As inspiring as I found her description of that first swim, what I found most powerful was the why. Why did she decide to do this in the first place? She turned 60 and she wasn’t happy about it. Those first 60 years had gone by in a blink of an eye. In the 1970’s she had broken swimming records, but hadn’t swam competitively since. Even with her successes, she realized that she had spent a majority of time in negative thinking. She focused on her failures and her mistakes only.
Around this time her 82 year old mother died. In addition to dwelling in the past, Nyad now dreaded the future. If she died at the same age as her mother, that was only 22 years away. What would she do with the rest of her life in time that was fleeting? She set a goal, she created a dream. That dream was so big, so challenging it would push her to be fully present in her life. There would be no time for negative dwelling in the past or worrying about the unknown of the future. Chasing this dream would be the hardest thing she could undertake. As Nyad observed, the sport of swimming is like life. You face endless obstacles. But (my paraphrase) do you sink or do you just keep swimming?

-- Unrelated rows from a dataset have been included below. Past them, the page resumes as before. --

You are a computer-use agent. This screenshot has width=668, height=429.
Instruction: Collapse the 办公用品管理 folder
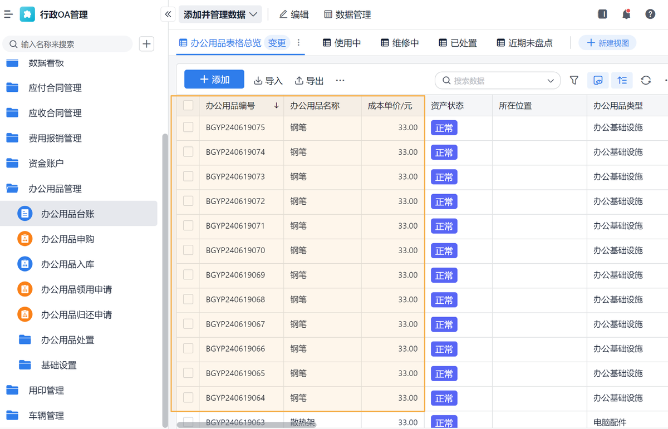55,189
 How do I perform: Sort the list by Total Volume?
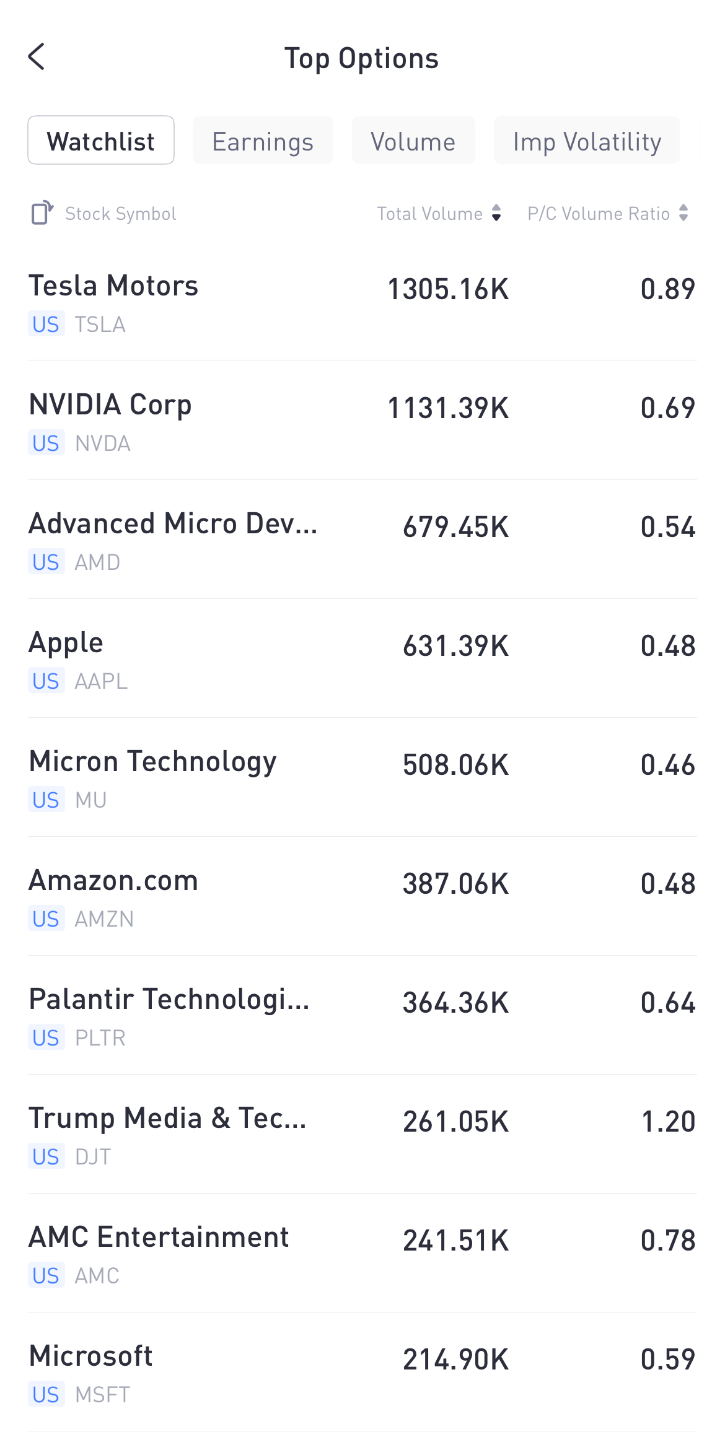pos(437,214)
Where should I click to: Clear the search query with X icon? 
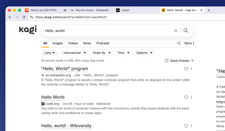click(176, 31)
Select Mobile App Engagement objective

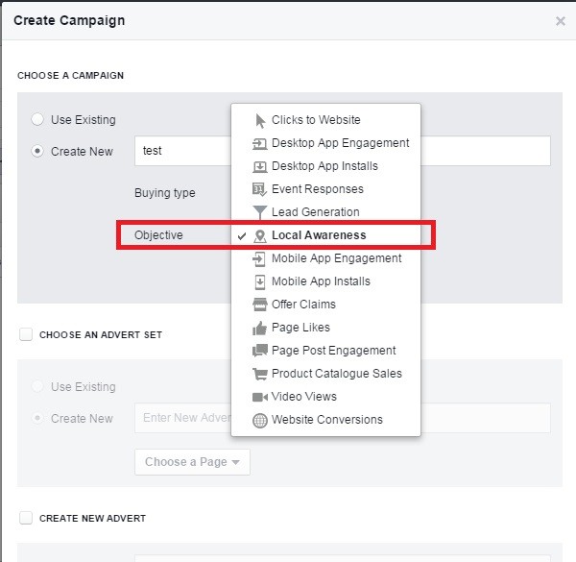pyautogui.click(x=336, y=258)
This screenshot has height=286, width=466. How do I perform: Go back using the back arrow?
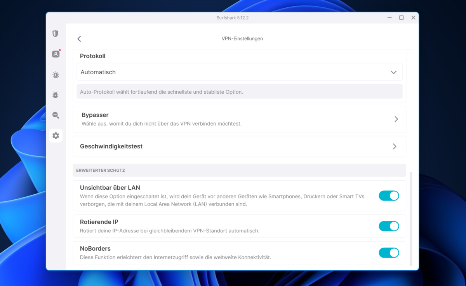pyautogui.click(x=79, y=39)
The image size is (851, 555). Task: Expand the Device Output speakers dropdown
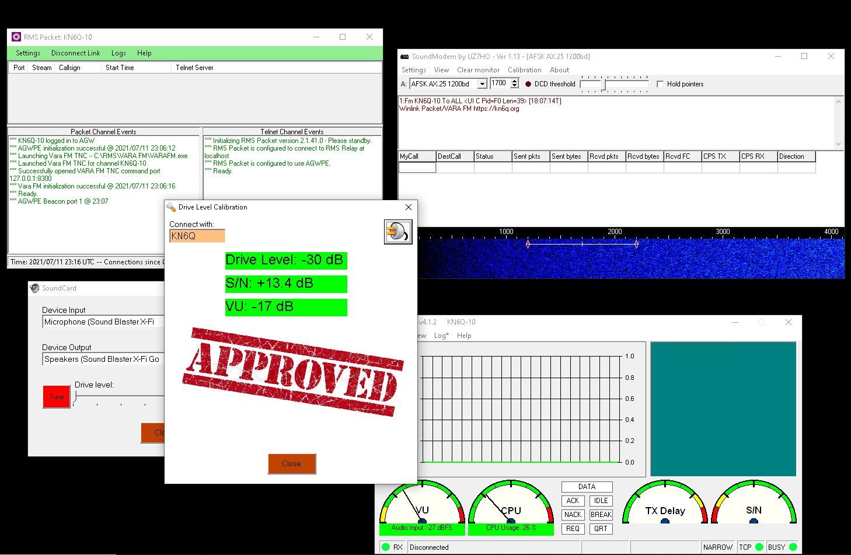tap(103, 359)
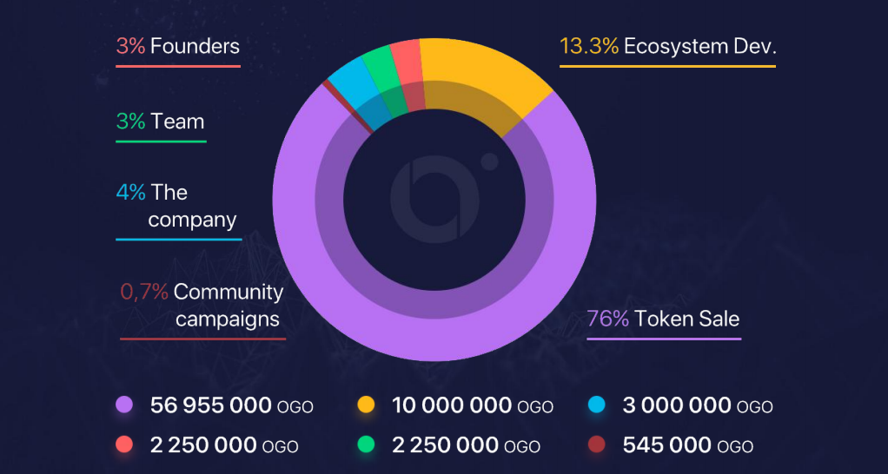Click the blue company donut segment

click(351, 83)
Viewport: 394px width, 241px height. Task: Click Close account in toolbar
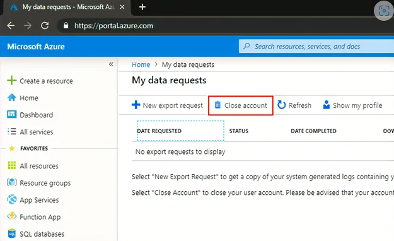pos(241,105)
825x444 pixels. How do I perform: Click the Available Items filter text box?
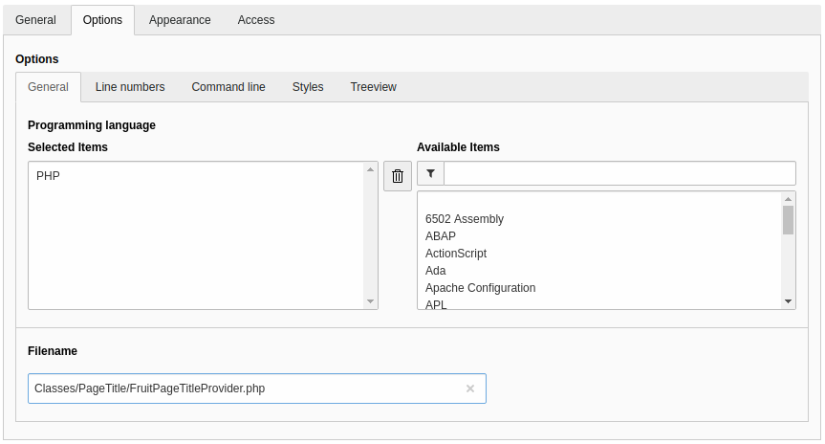coord(619,173)
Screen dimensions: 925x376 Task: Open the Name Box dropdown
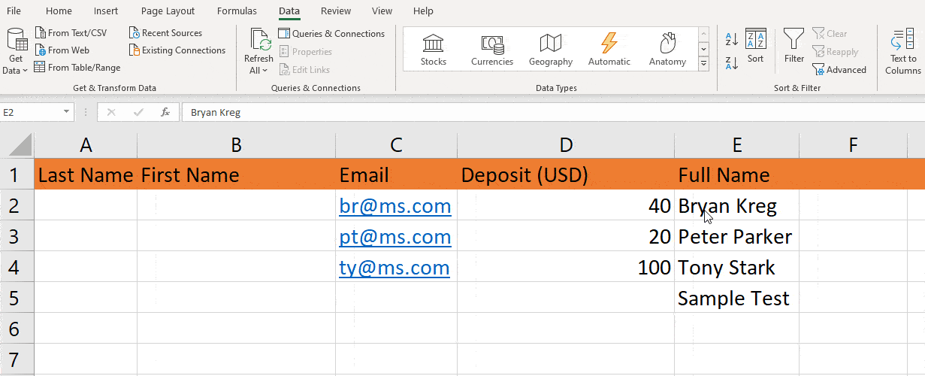67,112
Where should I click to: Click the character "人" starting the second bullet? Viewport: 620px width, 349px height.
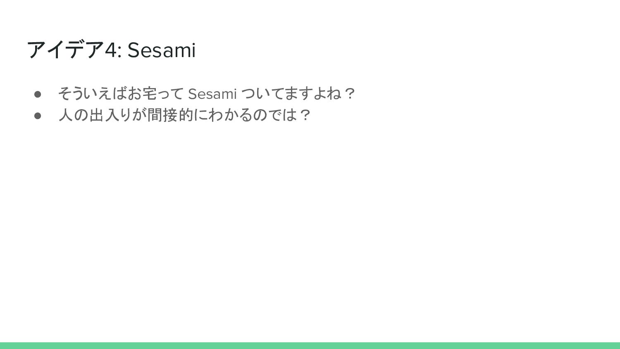[65, 115]
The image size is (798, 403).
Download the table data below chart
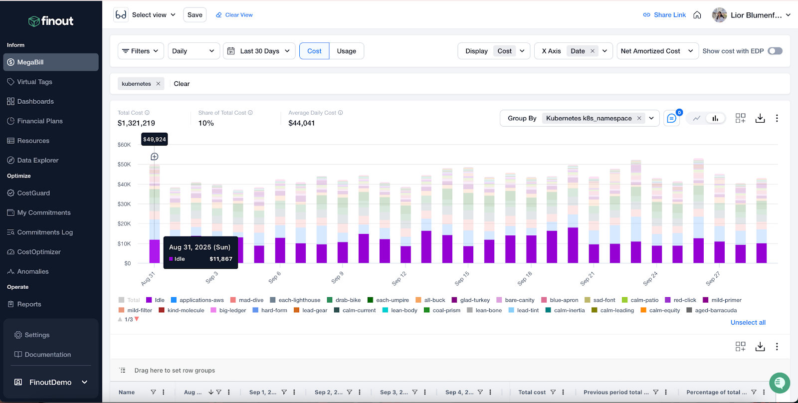pyautogui.click(x=760, y=347)
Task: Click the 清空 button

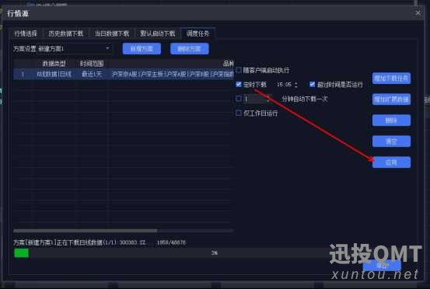Action: click(391, 141)
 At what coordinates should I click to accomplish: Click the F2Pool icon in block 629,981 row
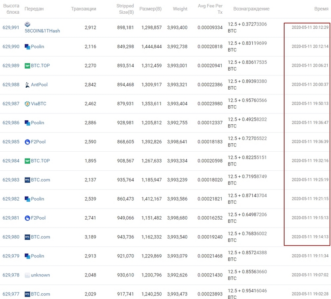pyautogui.click(x=27, y=218)
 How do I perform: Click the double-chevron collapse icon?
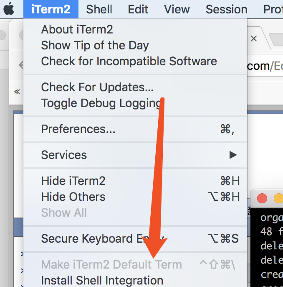[x=17, y=91]
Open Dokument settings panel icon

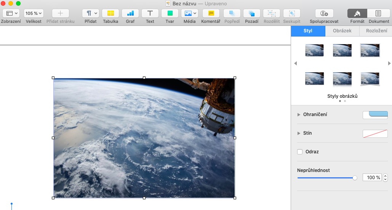pos(378,13)
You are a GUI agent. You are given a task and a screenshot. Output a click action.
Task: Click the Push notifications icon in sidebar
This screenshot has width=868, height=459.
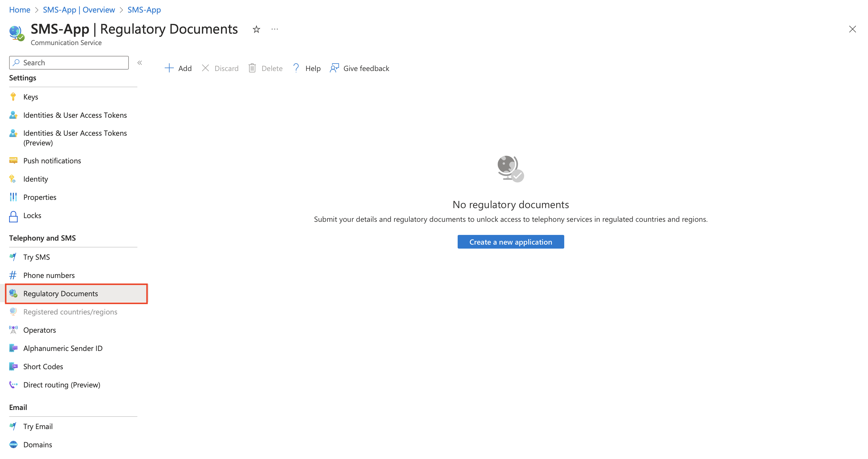pos(14,160)
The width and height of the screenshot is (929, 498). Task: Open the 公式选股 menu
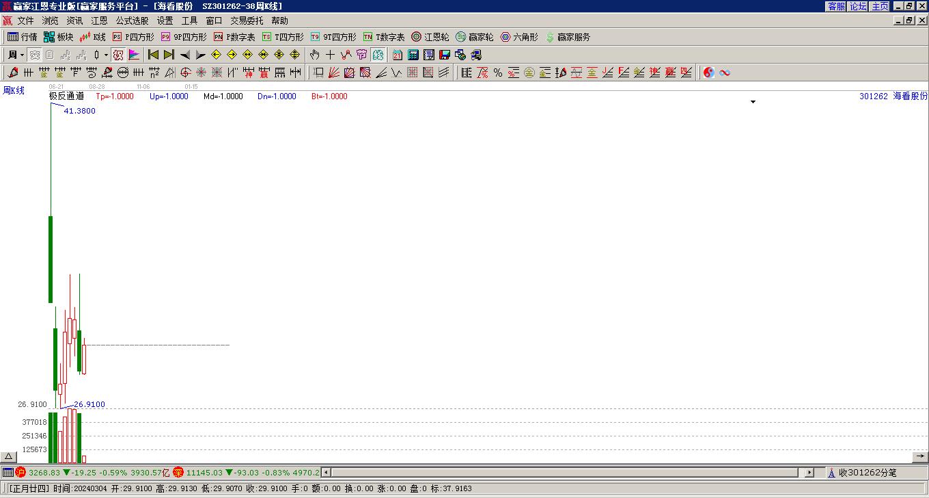[132, 21]
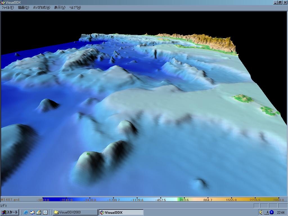Click the third quick launch icon

39,212
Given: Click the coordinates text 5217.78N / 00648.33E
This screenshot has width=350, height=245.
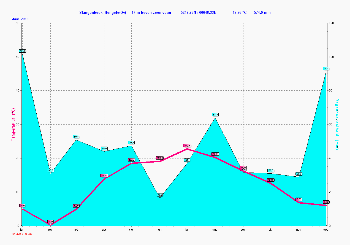Looking at the screenshot, I should [198, 12].
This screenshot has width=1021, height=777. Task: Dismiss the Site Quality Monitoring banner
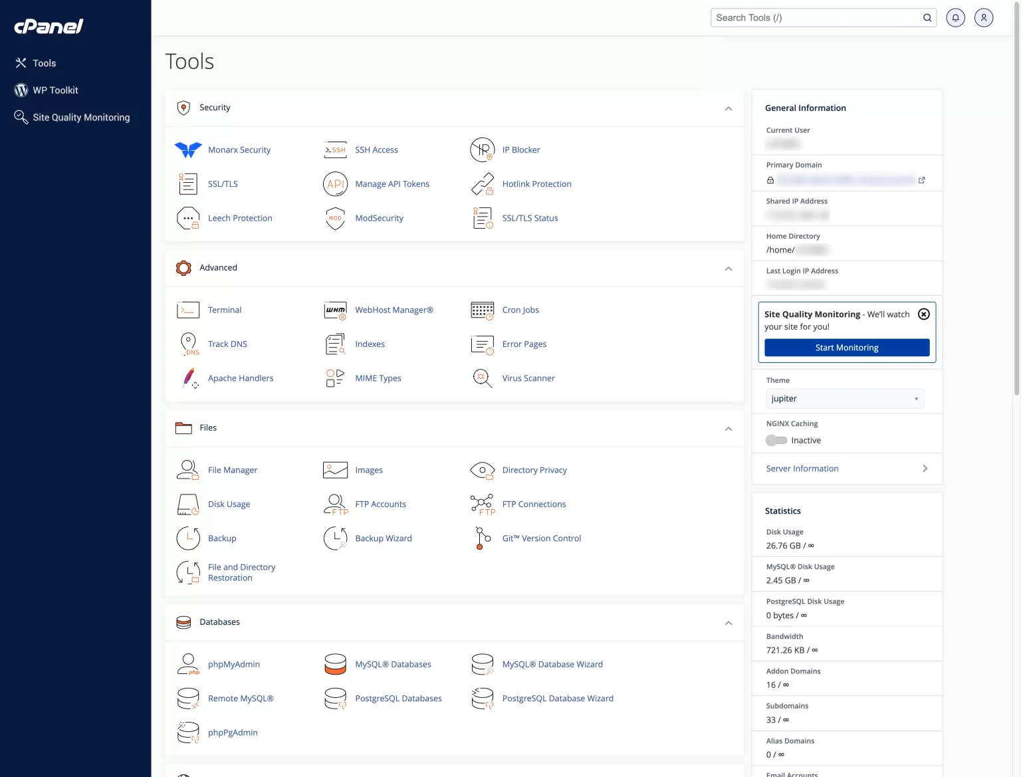point(923,314)
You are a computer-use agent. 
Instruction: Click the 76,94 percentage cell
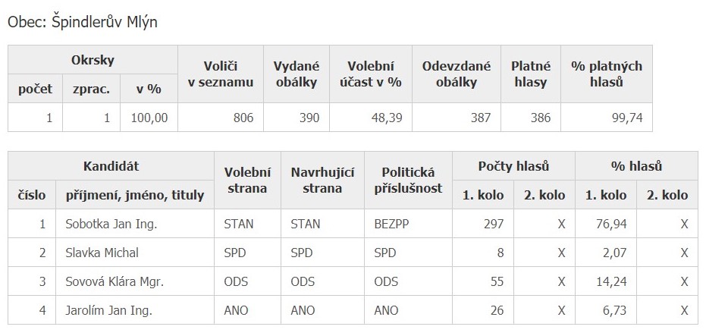[606, 224]
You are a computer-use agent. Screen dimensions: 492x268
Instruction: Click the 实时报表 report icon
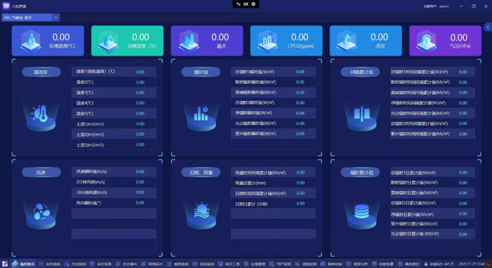pyautogui.click(x=92, y=264)
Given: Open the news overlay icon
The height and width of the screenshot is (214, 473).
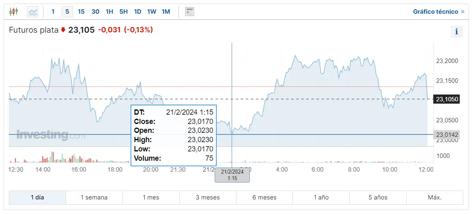Looking at the screenshot, I should pos(190,12).
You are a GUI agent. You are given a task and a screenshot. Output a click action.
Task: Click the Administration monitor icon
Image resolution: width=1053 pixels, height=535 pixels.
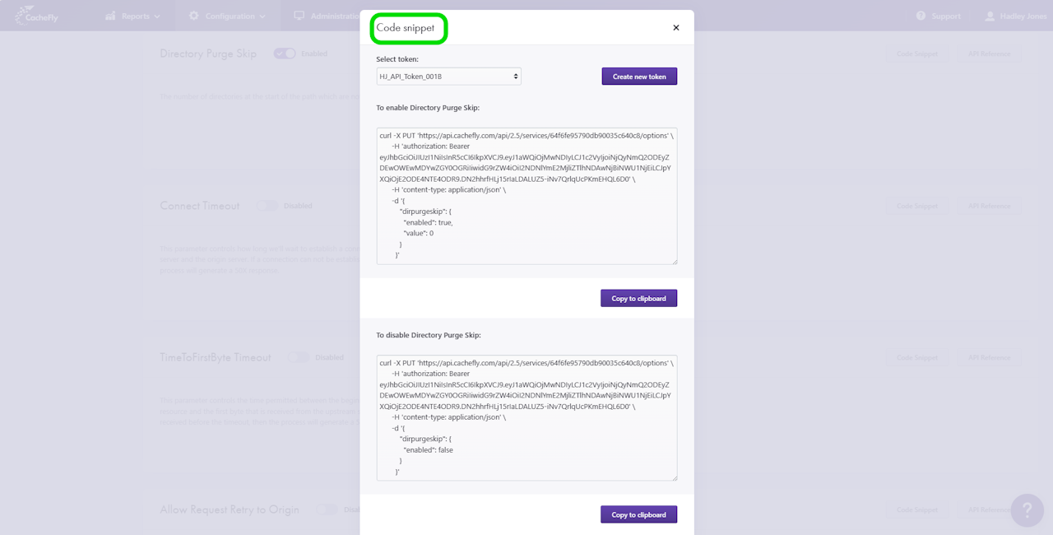click(x=299, y=16)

The author of Hebrews had a different kind of race in mind in this first verse of chapter 12. It was a race of faith with the goal, the prize being eternal life. No matter what obstacles or challenges the world throws at us, we have to persevere. We have to keep running this race, knowing that we are running toward God with Christ as our example and “pioneer.” But I think the underlying message of this verse and of Diana Nyad’s accomplishment is hope. Hope isn’t just something that comes to us. We must persist in hope. We must persevere in hope. We have to cling to hope even though every other voice out there may tell us we’re nuts to do so. Hope requires powerful persistence. Hope requires being willing to dream something so big, so different from what reality seems to be that it seems impossible. We read throughout scripture that the abundant life God wants us to have is going to be radically different than our expectations. The kingdom is not what we think it will be. What may seem impossible to us is always possible for God. So we persist in hope.
Concluding her talk, Nyad paraphrased the poet Mary Oliver; what will we do with our one wild, precious life? We have been given a wild, precious life. How will we live it? Will we live a life of persistent hope and seemingly impossible dreams? Will we live a life of courage, trusting that God is with us in every step of this race no matter the obstacles? Will we live a life abundant in compassion, mercy and love? What will we do with our wild, precious life?